Calor residual do metrô de Londres será usado no aquecimento de residências

O metrô de Londres adotou mais uma prática sustentável com o objetivo de tornar a cidade autossuficiente em energia e emissão de carbono: a partir do próximo inverno, o calor gerado pelo sistema de transporte público será reaproveitado no aquecimento urbano.

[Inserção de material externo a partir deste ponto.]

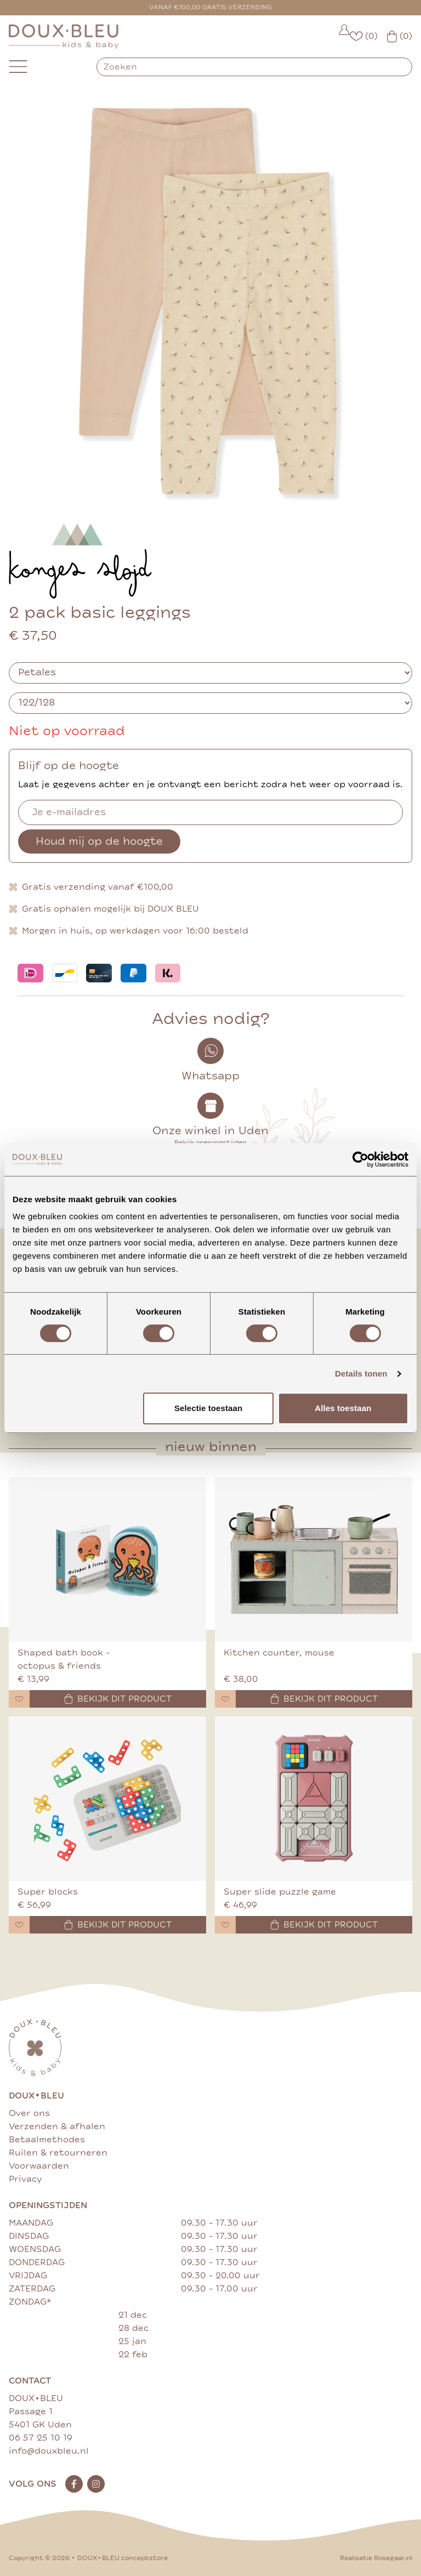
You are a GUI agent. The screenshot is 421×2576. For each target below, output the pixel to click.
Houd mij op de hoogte (99, 841)
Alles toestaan (343, 1408)
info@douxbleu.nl (49, 2451)
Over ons (29, 2113)
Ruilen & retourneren (58, 2152)
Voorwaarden (39, 2165)
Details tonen (361, 1373)
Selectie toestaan (208, 1408)
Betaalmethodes (47, 2139)
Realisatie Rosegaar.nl (376, 2558)
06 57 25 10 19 (40, 2437)
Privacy (25, 2179)
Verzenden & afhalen (57, 2126)
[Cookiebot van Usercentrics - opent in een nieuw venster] (360, 1159)
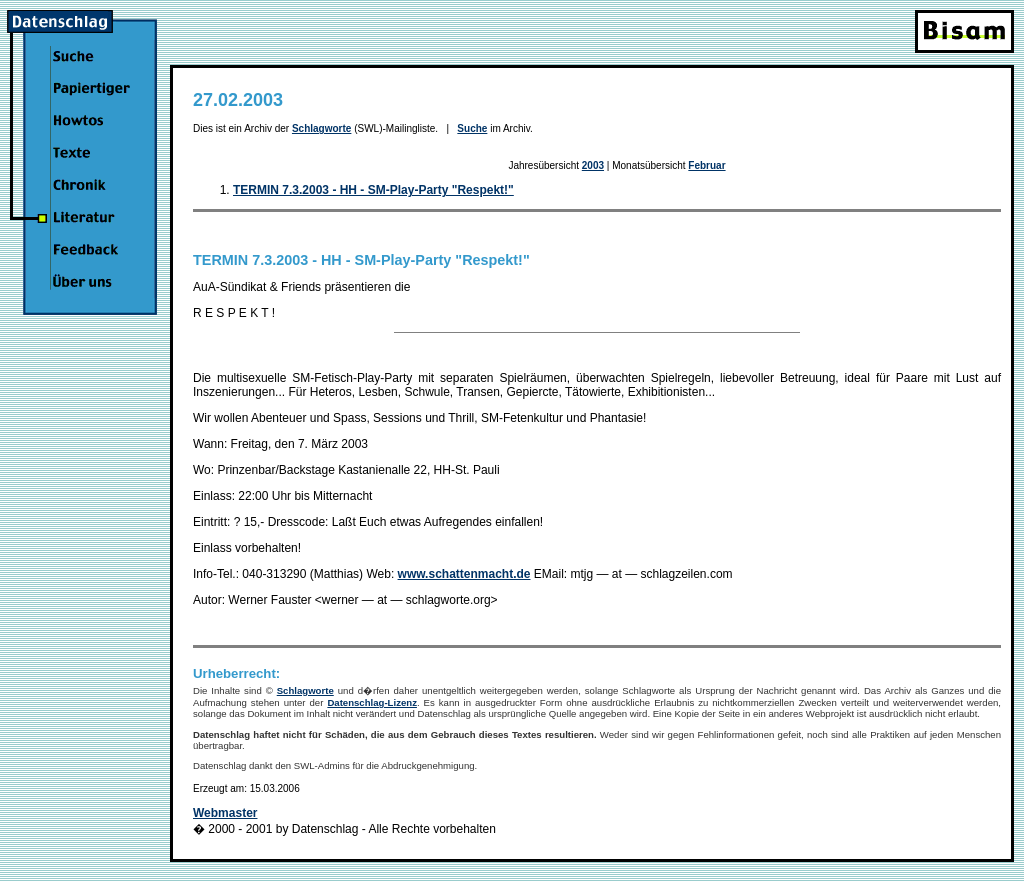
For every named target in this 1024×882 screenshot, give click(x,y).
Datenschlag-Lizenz (372, 702)
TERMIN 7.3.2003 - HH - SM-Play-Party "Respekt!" (373, 190)
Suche (472, 128)
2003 (593, 165)
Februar (706, 165)
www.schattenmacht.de (464, 574)
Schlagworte (321, 128)
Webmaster (225, 813)
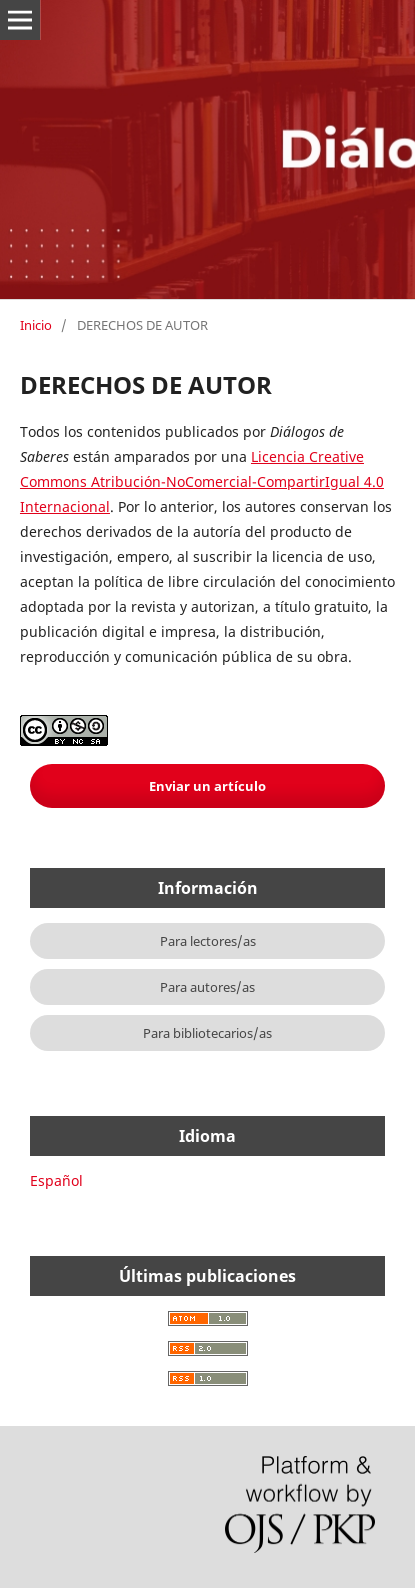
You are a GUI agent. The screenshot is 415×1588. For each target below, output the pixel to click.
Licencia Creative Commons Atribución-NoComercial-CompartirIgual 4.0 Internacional (202, 481)
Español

A Linha Norte será a primeira a canalizar o ar quente beneficiando mais de mil residências do bairro de Islington, além de escritórios e centros de lazer. A iniciativa deve diminuir as taxas de energia das moradias e os túneis do metrô ficarão mais frescos.

O projeto denominado “Bunhill 2” nasceu de uma parceria entre a Islington Council, Transport for London e a empresa de engenharia Ramboll, a primeira do gênero na Europa. O calor gerado pelos sistemas mecânicos do metrô da capital inglesa deverá ser capturado e canalizado através de bombas que alimentarão a rede de energia de Islington, fornecendo calor e água quente para as propriedades. Durante os meses mais quentes, o sistema pode ser revertido, permitindo a entrada de ar fresco nos túneis.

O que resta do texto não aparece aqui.